今後はオンラインでの出会いがアタリマエになる?

15.7%。みなさんはこの数字が何か、お分かりになるでしょうか。これは2012年、米国においてオンラインデーティングで出会って結婚した人の割合です。

日本ではまだ、学校や職場、友人の紹介や合コンなどを介して出会い、結婚に至った方が多いですが、米国ではそれらを抜いてオンラインデーティングでの出会いが堂々の一位です。このグラフからは、1位のオンラインデーティングとその他のオンラインサービスを足しておよそ40%がオンラインで出会っていることがわかりますよね。このように、米国では今、オンライン経由の出会いが婚活の主流になっているのです。

日本のオンラインデーティング市場は200億円と言われていますが、米国では2,500億円ほど。日本の3倍の人口がいるとはいえ、この数字からはいかに市場規模が大きいかがわかります。そして、ここまで市場が大きいということは、ソーシャルゲームと同じように膨大な数のオンラインデ―ティングサービスがあるということでもあります。一説によると、米国には2,000を超えるオンラインデ―ティングサービスやアプリがあるとまで言われているのです。

世代別に見る、人気マッチングアプリ

オンラインデーティングアプリの分類方法の一つとして、第一世代と第二世代に分けることができます。

第一世代:検索型マッチング

米国では20年前、Match.comをきっかけにマッチングサービスというものが広まっていきました。その他にもOkCupid、POF、Zooskなどが知られています。人種や年収、仕事、趣味などの条件を入力し、自分の好みに合う人をソートしてマッチングする「検索型マッチング」サービスで、日本国内で現在盛況なPairsやOmiaiもこの領域に入ると考えております。

第二世代:カジュアルマッチング

北米、ヨーロッパを中心に2〜3年ほど前から勢いよく伸びているのが次の第二世代にあたるカジュアルマッチングアプリ。

Tinderを筆頭に、Bumble、happn、Coffee Meets Bagel などが台頭しています。

2013年にリリースしたTinderは2015年から一部課金制になりましたが、その瞬間からごぼう抜きならぬ2,000抜きぐらいの勢いでトップに躍り出て、現在の売上高はダントツの1位。ちなみにMAUは世界で数千万人ほどいると噂されております。
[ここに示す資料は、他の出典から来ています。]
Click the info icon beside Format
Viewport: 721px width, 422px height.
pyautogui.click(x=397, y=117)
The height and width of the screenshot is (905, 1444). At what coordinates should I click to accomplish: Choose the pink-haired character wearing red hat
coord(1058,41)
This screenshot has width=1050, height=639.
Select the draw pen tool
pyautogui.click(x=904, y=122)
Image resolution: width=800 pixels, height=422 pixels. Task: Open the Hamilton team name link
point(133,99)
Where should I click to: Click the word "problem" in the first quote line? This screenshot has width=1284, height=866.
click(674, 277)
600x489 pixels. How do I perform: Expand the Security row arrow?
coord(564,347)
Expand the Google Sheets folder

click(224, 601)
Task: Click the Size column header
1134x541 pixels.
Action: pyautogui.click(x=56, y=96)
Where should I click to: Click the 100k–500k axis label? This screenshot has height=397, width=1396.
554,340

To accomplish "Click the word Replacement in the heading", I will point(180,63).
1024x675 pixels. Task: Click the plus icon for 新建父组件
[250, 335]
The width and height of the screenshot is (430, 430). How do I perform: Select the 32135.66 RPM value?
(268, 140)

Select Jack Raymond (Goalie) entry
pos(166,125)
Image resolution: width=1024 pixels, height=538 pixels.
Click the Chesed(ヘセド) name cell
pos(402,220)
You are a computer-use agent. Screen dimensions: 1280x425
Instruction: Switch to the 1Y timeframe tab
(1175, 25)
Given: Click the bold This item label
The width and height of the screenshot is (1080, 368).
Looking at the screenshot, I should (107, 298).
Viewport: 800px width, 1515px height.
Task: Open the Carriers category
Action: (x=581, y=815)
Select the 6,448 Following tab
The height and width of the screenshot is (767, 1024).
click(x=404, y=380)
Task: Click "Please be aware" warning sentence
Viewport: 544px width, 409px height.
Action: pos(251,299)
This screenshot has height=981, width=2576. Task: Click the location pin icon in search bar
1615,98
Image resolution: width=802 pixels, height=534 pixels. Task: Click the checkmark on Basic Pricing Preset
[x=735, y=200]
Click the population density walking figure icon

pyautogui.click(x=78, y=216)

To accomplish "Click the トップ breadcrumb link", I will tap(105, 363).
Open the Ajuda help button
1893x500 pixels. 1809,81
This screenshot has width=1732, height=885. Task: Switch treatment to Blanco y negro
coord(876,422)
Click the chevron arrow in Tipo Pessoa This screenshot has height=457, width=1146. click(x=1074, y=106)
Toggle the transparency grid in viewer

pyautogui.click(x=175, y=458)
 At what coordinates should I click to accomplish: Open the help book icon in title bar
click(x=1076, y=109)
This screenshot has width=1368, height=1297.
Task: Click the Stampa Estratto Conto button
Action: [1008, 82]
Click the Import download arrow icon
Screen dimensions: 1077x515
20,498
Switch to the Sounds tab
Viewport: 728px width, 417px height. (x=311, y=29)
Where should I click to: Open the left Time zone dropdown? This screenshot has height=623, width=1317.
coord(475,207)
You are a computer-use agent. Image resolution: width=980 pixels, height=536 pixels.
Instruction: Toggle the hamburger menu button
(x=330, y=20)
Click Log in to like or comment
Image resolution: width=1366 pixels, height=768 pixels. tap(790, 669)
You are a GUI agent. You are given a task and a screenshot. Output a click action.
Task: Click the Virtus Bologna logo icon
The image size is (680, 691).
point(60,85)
カジュアルマッチングアプリは婚活色が薄くなってしまいますが、その分「めんどくさい」「そこまで本気になれない」と言うような若い人でも受け入れやすく、より多くの人に使ってもらえるというメリットもありますので、日本国内で次に成長するのは間違いなくこのカジュアルマッチングアプリだと私は踏んでおります。

ミレニアル世代は次世代マッチングアプリに移行する…?

こちらのグラフは、米国内における各マッチングアプリの年代別利用者数を出したものです。TinderやBumbleなどのカジュアルマッチングアプリの主な利用者層は18歳から20代、30代が占めていることがわかりますね。一方で、老舗のマッチングアプリ、マッチドットコムやZooskは、20代がほとんどおらず、40代50代の人が過半数を占めています。

もっとも出会いを求める20代、30代がマッチングアプリのメイン層。その人たちが、カジュアルアプリに移っているため、第一世代の検索型マッチングアプリは今後横ばい、もしくは衰退していく方向にあるのではと思っています。

しかし、順風満帆に思えるカジュアルマッチングアプリですが、実は一つだけ問題が発生しているのです。

第一世代のマッチングアプリ、マッチドットコムの利用目的で一番多いのがラブ。つまり、恋活や婚活目的に利用している人が多い。

しかし、Tinderは利用目的の1位がエンターテインメント、2位がカジュアルデート、3位がエゴブースト。1位のエンターテイメントというのは、例えば、マッチングして何かをするわけではないけれど、色んな人の写真を見てスワイプして楽しんでいるというような利用のしかたですね。エゴブーストについては恐らく、自分がどれだけマッチするか確認して承認欲求を満たしている、ということだと思います。

恋活や婚活を目的に利用する人が10%に満たない程度。それほどTinderのユーザーは利用目的が多様化しているのです。この多様化によって、ユーザー数が大きく伸びているわけですが、同時にニューヨークやロサンゼルスなどTinderが一般化した地域では、真剣な婚活を目的としているユーザーに不満が生じている、という事情がございます。

第三世代のマッチングアプリがこれからくる!

北米や欧米では、第二世代のマッチングアプリがメインストリームになりつつありますが、前述しましたように、その中で新たな不満が生まれているのも事実です。そこでこの不満を解決すべく登場するのが、第三世代マッチングアプリの『Dine』。第二世代のマッチングアプリの問題を解決するプロダクトになっています。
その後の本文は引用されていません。